Der große Vorzug von Bois’ Arbeit besteht darin, dass er keine Heldengeschichte der linken Opposition schreibt, sondern detailliert zeigt, dass sie oft nicht weniger autoritär auf abweichende Meinungen reagierte als die stalinistische Mehrheitsströmung. Daher bleibt Bois bei der Frage vorsichtig, ob die dissidenten Kommunisten, hätten sie sich durchgesetzt, eine Alternative gewesen wären: »Möglicherweise wäre tatsächlich ein unabhängiger deutscher Kommunismus entstanden, der nicht jeden Schwenk aus Moskau mitgemacht hätte. Doch denkbar ist, dass … die Entdemokratisierung der Partei fortgesetzt worden wäre.« (S. 529) Kritisch anzumerken bleibt dagegen, dass Linkskommunisten wie Werner Scholem einen Kommunismus ohne nationale Vorzeichen anstrebten, deshalb auch gegen das Konzept vom »Sozialismus in einem Land« auftraten. Ein spezifisch deutscher Kommunismus hätte ihm ferngelegen – auch hätte eine erfolgreiche Revolution in Deutschland die weitere Entwicklung der Sowjetunion nicht unberührt gelassen.

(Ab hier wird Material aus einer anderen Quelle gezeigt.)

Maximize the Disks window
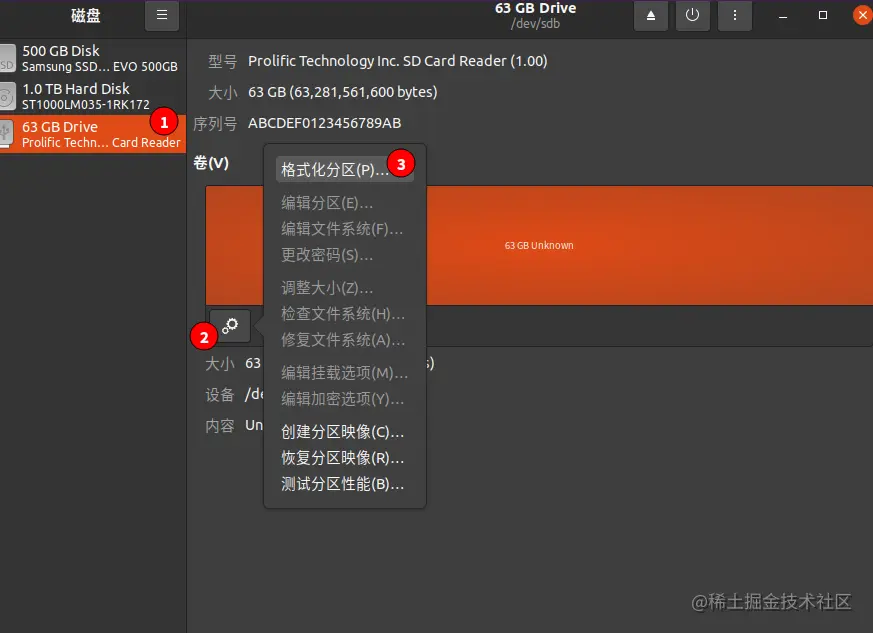pyautogui.click(x=823, y=16)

Rollentausch – die Bremer Linksradikalen

Anders als der Spartakusbund orientierten die Bremer Linkradikalen schon 1915 auf eine eigenständige Organisierung außerhalb der SPD. Diese Strömung, die in der frühen KPD eine wichtige Rolle spielen sollte, ist heute (jenseits der Publikationen von Hans Manfred Bock) weitgehend vergessen. Einen ihrer Exponenten, den Lehrer Johann Knief, hat der Historiker Gerhard Engel in seiner im Dietz-Verlag erschienenen Biographie dem Vergessen entrissen. Hier wird uns die Gedankenwelt eines Linksradikalen vor 120 Jahren nahegebracht, und es wird der Kampf gegen die »reformorientierten« Kräfte in der Sozialdemokratie verdeutlicht, die bereits lange vor dem ersten Weltkrieg Kurs auf eine Mitgestaltung des imperialistischen Deutschlands nahmen. Die Bewilligung der Kriegskredite durch die SPD 1914 ist dann nur der Schlusspunkt einer längeren Entwicklung.

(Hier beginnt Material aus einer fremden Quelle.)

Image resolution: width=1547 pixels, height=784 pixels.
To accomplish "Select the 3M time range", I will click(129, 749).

Die Bremer Linksradikalen setzten sich auf dem Gründungsparteitag der KPD mit ihrer antiparlamentarischen Linie durch. Mehrheitlich stimmten die Delegierten gegen die Beteiligung an den ersten Wahlen zum Reichstag der Weimarer Republik. Zu den strikten Gegnern dieser Linie gehörten damals noch Karl Liebknecht und Rosa Luxemburg sowie eben Johann Knief, der damit in Widerspruch zu der von ihm repräsentierten Strömung geriet.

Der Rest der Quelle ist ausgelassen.